Anayasa Mahkemesi (AYM), 30 Aralık 2020'de, Aksakoğlu'nun tutuklanmasının hak ihlali olduğuna karar verdi ve tazminat ödenmesine hükmetti. Kararda, şiddetsiz eylemlerle ilgili eğitimlere katılan Aksakoğlu’nun, insanları ayaklanmaya sevk etmeye çalıştığına yönelik bir olgu ve kanıt bulunmadığı vurgulandı.

Ancak İstanbul Bölge Adliye Mahkemesi 3. Ceza Dairesi, beraat kararlarını 22 Ocak 2021‘de kaldırdı. Daire, dava dosyasının yeniden incelenmek ve hüküm kurulmak üzere ilk derece mahkemesine gönderilmesine hükmetti. Eksik delillerin sağlanması ile yargılamanın devamına karar verildi.

Gezi davasında yargılanan 16 sanıktan aralarında Yiğit Aksakoğlu ile tutuklu iş insanı Osman Kavala'nın da bulunduğu 9 kişi hakkında verilen beraat kararlarının istinaf mahkemesince bozulması üzerine davanın yeniden görülmesine 21 Mayıs 2021'de başlandı. Mahkeme, Osman Kavala'nın tutukluluğunun devamına oy çokluğu ile karar verirken, davayı 6 Ağustos 2021'e erteledi.

35 kişinin Aralık 2015’te beraat ettiği Çarşı davasının kararı 28 Nisan 2021’de bozuldu. Kararı bozan Yargıtay, dosyanın Gezi Parkı davasıyla birleşmesine hükmetti. 30. Ağır Ceza Mahkemesi hakimi Mahmut Başbuğ, söz konusu hükümle ilgili 15 Haziran 2021’de Çarşı davasının görüleceği İstanbul 13’üncü Ağır Ceza Mahkemesi’ne yazarak dosyaların birleştirilmesini önerdi. Ardından 28 Temmuz 2021’de bu mahkemeye geçici olarak atanan Başbuğ, kendi talebini yerinde bularak birleştirmeye onay verdi. Böylece hem talepte bulunan, hem de kararı veren hakimin hükmü ile dosyalar birleşti. Birleştirme kararı sonrası 6 Ağustos'taki duruşma da iptal edildi. 

Sonraki duruşma 8 Ekim 2021'de görüldü. Avukatlar dosyaların ayrılmasını ve Osman Kavala'nın tahliyesini talep ettiyse mahkeme heyeti tutukluluğun devamına karar vererek bir sonraki duruşma tarihini 26 Kasım 2021 olarak belirledi. 
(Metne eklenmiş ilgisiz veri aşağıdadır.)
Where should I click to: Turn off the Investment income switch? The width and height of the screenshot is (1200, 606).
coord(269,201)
Birleştirilmiş davanın beşinci duruşması 21 Şubat 2022’de yapıldı. Mahkeme, Gezi ve Çarşı dosyalarının bir kez daha ayrılmasına kerer vererek davayı 21 Mart 2022‘ye erteledi.
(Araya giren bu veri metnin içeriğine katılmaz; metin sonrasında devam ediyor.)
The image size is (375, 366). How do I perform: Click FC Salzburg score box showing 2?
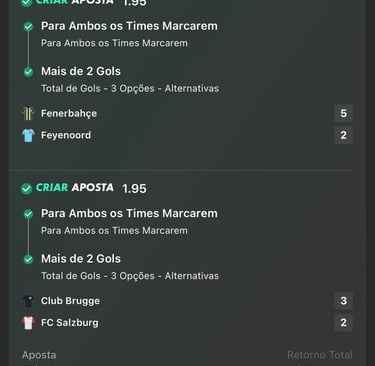coord(344,323)
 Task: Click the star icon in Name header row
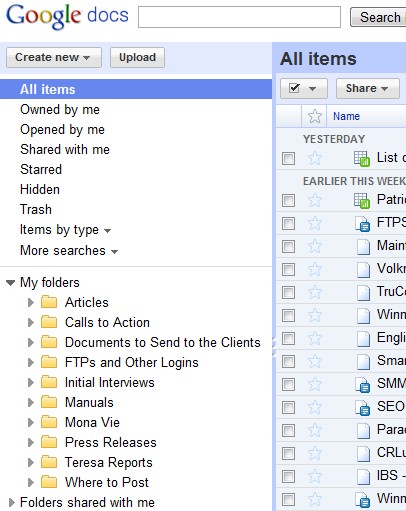click(x=315, y=116)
4 Mart 2022‘de mütalaasını açıklayan duruşma savcısı, tutuklu yargılanan Osman Kavala ile tutuksuz sanık Mücella Yapıcı’nın, “Cebir ve şiddet kullanarak Türkiye Cumhuriyeti Hükümetini ortadan kaldırmaya teşebbüs” suçlaması ile ağırlaştırılmış müebbet hapisle cezalandırılmasını talep etti. Diğer sanıklar Çiğdem Mater Utku, Ali Hakan Altınay, Mine Özerden, Can Atalay, Tayfun Kahraman, Yiğit Ali Ekmekçi’nin ise “Cebir ve şiddet kullanarak Türkiye Cumhuriyeti Hükümeti’ni ortadan kaldırmaya teşebbüse yardım etme” suçlaması ile 15 yıldan 20’şer yıla kadar hapisle cezalandırılmasını istedi.
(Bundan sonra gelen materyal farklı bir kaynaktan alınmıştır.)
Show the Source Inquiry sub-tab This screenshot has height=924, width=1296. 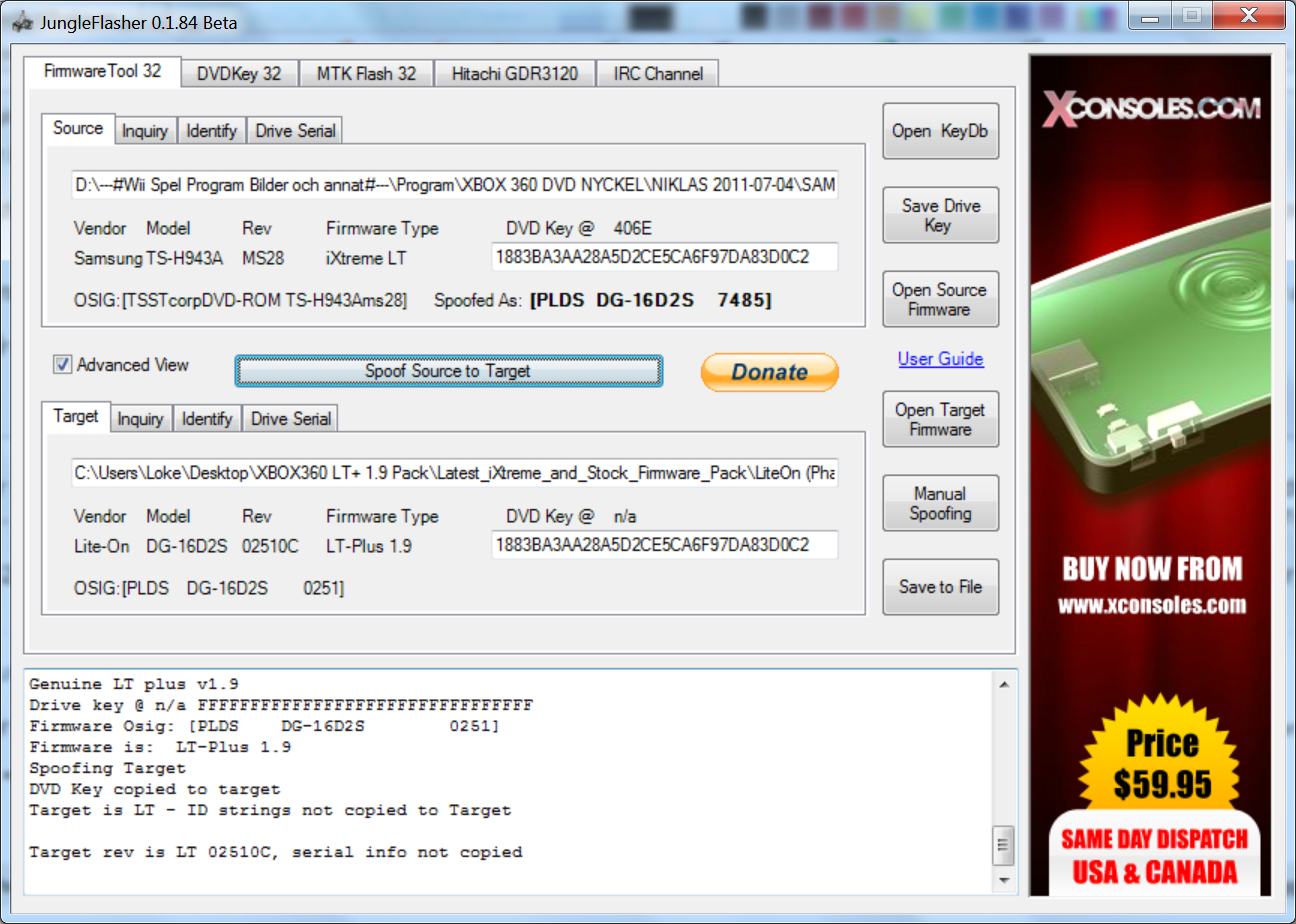[144, 131]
Altıncı duruşmada Yiğit Aksakoğlu’nun avukatı Aslı Kazan, ‘delil‘ olarak dosyaya konan ses kayıtlarının eksik olduğunu söyledi ve müvekkili ile ilgili ses kaydının tamamını dinletmek istedi, ama mahkeme başkanı Özdemir kabul etmedi. Esas hakkındaki mütalaaya karşı beyanda bulunmaları için sanıklara ve avukatlarına son kez süre verilmesine karar veren heyet, soruşturmanın derinleştirilmesine yönelik taleplerinin dosyaya bir katkı sağlamayacağı gerekçesiyle reddine hükmetti. 

22 ve 25 Nisan'da görülen karar duruşmasında, Mücella Yapıcı, Çiğdem Mater, Ali Hakan Altınay, Mine Özerden, Can Atalay, Tayfun Kahraman ve Yiğit Ali Ekmekçi'ye "hükûmeti ortadan kaldırmaya teşebbüs" suçuna yardımdan 18 yıl hapis cezası verildi. Kararla beraber tutuklanmalarına hükmedildi. Yiğit Aksakoğlu'yla birlikte diğer firari sanıklar Henry Jack Barkey, Can Dündar, Memet Ali Alabora, Pınar Alabora, Gökçe Yılmaz, Meltem Arıkan, Hanzade Hikmet Germiyanoğlu ve İnanç Ekmekçi'nin dosyaları ise ayrıldı.